Inactivated killed vaccines
In addition to the Sabin attenuated poliovirus vaccine, an inactivated vaccine (the Salk vaccine) pioneered at the same time is still used in many countries today. Inactivation of the Salk vaccine typifies the approach to producing killed vaccines. High titers of wild-type virus are grown in cell culture and inactivated by the use of chemicals such as b-propiolactone or formaldehyde. The Salk vaccine is administered subcutaneously or intradermally to stimulate an immune response. With no subsequent virus replication (as seen with live vaccines) the immune response follows that of a primary response to an inert antigen but the necessary high levels of antibody are therefore stimulated only by multiple injections.

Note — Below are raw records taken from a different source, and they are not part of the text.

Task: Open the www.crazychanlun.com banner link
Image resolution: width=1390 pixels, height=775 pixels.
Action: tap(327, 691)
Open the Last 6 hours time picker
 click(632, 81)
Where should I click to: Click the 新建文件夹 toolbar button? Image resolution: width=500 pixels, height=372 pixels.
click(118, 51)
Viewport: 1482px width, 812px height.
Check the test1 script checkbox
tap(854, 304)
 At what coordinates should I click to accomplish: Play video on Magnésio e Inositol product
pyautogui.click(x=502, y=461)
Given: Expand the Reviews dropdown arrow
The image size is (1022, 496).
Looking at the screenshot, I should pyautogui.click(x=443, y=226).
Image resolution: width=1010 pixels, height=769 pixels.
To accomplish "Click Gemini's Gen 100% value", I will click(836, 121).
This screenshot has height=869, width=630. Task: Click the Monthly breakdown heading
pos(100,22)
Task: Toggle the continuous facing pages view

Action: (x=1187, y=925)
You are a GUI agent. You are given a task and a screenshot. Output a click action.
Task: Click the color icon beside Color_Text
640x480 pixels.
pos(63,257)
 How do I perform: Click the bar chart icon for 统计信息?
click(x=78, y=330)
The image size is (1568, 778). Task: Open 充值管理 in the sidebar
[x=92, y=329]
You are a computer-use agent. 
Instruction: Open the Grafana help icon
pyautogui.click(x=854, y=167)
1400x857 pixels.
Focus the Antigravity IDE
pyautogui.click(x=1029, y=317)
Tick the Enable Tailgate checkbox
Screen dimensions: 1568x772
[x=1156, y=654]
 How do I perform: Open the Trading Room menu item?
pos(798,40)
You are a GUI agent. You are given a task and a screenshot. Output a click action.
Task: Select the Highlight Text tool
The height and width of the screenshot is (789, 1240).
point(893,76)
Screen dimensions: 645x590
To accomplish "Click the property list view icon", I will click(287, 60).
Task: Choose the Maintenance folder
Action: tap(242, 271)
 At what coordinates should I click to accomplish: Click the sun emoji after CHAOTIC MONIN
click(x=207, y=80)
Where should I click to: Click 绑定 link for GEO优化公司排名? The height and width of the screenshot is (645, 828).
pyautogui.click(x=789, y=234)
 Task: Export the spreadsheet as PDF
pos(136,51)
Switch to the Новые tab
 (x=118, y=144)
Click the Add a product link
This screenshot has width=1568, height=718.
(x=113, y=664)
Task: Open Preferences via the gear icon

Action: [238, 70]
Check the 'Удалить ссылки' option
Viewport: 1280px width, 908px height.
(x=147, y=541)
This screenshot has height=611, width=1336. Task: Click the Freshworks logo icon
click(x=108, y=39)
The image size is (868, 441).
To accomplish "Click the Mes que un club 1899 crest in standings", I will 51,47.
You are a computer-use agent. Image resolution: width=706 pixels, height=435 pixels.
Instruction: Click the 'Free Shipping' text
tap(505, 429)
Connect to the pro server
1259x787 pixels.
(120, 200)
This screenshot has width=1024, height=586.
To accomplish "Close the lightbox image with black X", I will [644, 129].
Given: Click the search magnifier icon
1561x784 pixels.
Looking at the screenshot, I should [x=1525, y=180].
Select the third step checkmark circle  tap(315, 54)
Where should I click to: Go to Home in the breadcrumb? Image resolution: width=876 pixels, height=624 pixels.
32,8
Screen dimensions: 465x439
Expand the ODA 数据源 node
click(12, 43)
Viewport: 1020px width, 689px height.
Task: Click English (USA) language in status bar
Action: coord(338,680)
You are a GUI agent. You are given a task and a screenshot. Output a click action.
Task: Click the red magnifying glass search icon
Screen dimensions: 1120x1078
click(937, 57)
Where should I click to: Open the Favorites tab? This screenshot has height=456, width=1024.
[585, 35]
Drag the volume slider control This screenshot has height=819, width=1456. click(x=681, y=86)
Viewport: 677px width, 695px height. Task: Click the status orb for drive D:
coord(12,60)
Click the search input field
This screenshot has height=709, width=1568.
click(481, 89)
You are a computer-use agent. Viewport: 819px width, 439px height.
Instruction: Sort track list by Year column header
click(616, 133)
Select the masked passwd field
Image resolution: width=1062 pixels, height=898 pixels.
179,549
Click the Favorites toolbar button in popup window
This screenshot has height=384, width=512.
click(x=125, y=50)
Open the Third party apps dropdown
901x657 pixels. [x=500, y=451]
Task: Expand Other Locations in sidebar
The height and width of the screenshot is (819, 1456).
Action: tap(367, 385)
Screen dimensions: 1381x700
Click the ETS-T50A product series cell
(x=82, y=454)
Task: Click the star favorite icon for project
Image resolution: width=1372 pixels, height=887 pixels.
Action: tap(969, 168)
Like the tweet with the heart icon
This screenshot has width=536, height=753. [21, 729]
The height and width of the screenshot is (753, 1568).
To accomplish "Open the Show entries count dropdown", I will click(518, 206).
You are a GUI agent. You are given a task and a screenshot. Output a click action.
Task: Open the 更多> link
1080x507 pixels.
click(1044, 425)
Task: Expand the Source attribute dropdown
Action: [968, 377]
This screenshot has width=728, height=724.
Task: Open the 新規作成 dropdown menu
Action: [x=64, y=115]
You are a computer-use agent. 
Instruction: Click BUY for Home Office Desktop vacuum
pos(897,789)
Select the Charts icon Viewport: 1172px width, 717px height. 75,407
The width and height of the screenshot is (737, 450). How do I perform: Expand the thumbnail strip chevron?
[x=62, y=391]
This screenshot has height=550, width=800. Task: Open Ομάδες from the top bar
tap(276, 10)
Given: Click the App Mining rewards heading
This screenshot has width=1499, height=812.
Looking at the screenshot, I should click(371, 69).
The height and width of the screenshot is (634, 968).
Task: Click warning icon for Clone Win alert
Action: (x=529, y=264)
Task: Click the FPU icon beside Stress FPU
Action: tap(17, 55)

Killed vaccines have the advantage that they show no reversion to virulence, and are also stable and easy to store, often not requiring refrigeration. They can be administered to immune-suppressed patients and are usually not affected by interference from other pathogens, which is important in many developed countries. Killed vaccines, however, can be expensive and difficult to inactivate (no single infectious particle can remain in the preparation) and considered dangerous to manufacture (before inactivation). They do not stimulate the full scope of the immune system and require multiple (booster) doses. The recently derived hepatitis A vaccine is an inactivated vaccine, primarily pro- duced because it was technically impossible to develop an attenuated hepatitis A virus capable of replication within the liver without disease. It is considered that the use of killed vaccines alone, which often allow some wild-type virus replication at local sites (e.g. poliovirus), will not be sufficient to totally eradicate viruses from the world.